Юг без признаков севера (сборник) Буковски Чарльз

– Нет.

– Тяжелая работа.

– У меня всю жизнь тяжелая работа.

– Ладно, – произнес парень. – Ладно.

Мы ехали, не разговаривая, грузовик шкивало. Кроме пыли – пыли и пустыни – вокруг ничего не было. У парня у самого рожа не бог весть была, у него все не бог весть каким было. Но иногда людишки, долго сидящие на одном месте, добиваются мелкого престижа и власти. У него был грузовик, и он нанимал на работу. Иногда с этим приходится мириться.

Мы ехали, а по дороге шел мужик. На вид далеко за сорок.
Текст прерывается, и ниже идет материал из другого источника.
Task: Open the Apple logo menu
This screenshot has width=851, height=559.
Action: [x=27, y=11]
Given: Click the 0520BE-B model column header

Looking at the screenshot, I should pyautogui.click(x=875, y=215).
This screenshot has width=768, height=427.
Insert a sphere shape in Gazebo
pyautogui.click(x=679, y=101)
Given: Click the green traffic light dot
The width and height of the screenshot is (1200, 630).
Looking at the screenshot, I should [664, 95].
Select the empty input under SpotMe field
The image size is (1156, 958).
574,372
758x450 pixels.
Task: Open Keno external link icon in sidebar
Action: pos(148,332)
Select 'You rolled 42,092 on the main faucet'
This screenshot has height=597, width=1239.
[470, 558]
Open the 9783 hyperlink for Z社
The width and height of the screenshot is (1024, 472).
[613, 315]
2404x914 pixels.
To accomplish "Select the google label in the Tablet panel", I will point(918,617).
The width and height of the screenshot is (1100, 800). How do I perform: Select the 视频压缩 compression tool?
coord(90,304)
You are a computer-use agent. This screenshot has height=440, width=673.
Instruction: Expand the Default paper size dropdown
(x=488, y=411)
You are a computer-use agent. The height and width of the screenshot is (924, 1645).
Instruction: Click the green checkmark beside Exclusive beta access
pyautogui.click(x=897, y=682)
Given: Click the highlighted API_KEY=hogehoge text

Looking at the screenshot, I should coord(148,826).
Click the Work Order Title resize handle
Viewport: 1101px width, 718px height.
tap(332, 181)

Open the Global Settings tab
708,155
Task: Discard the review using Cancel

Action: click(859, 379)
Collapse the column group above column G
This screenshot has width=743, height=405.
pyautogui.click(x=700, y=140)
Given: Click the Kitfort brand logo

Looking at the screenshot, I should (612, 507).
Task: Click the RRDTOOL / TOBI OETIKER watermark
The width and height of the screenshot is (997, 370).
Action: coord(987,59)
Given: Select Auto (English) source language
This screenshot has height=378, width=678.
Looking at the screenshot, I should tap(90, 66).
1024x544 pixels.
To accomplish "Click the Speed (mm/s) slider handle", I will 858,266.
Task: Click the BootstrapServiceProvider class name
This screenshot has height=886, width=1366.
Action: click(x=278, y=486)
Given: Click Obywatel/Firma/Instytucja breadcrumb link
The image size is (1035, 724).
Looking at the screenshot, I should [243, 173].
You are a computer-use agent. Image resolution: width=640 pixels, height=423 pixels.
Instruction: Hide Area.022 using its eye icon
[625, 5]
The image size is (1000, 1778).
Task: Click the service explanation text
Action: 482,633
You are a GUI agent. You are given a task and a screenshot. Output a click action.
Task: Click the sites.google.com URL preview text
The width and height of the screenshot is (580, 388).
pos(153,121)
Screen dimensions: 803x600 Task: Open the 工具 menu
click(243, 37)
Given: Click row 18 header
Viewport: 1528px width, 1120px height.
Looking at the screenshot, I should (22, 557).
Слишком старый вот так по дорогам гулять. Этот мистер Бёркхарт, он мне представился, притормозил и спросил у мужика:

– Эй, приятель, пару баксов подзаработать не хочешь?

– О, еще бы, сэр! – ответил мужик.

– Подвинься. Впусти его, – скомандовал мистер Бёркхарт.

Мужик залез – ну от него и несло: пойлом, потом, агонией и смертью. Мы ехали, пока не добрались до кучки каких-то зданий. Мы вместе с Бёркхартом вылезли и зашли в магазин. Там сидел мужик в зеленом козырьке и с браслетом из резинок на левом запястье. Он был лыс, но его руки покрывала тошнотно длинная светлая волосня.

– Здрасьте, мистер Бёркхарт, – сказал он. – Я вижу, вы нашли себе еще парочку пьянчуг.

– Вот список, Джесс, – ответил мистер Бёркхарт, и Джесс пошел выполнять заказ.

Это заняло некоторое время. Потом он закончил:

– Что-нибудь еще, мистер Бёркхарт? Пару бутылочек винца подешевле?

– Мне вина не надо, – сказал я.

– Тогда ладно, – отозвался мужик. – Я возьму обе.

– Я с тебя вычту, – сказал мужику Бёркхарт.

– Неважно, – ответил мужик, – вычитай.

– Ты уверен, что не хочешь вина? – спросил меня Бёркхарт.

– Хорошо, – ответил я. – Бутылочку возьму.

Нам дали палатку, и в тот вечер мы выпили вино, а мужик рассказал мне о своих бедах. Он потерял жену. До сих пор ее любит. Думает о ней все время. Великая женщина. Он раньше преподавал математику. Но потерял жену. Другой такой женщины нет. Хуё-моё.

Господи, когда мы проснулись, мужику было очень херово, мне не лучше, а солнце светит и пора на работу: железнодорожные шпалы складывать. Их надо было связывать в штабель. Поначалу было легко. Но штабель рос, и уже приходилось опускать их на счет.

– Раз, два три, – командовал я, и мы бросали шпалу на место.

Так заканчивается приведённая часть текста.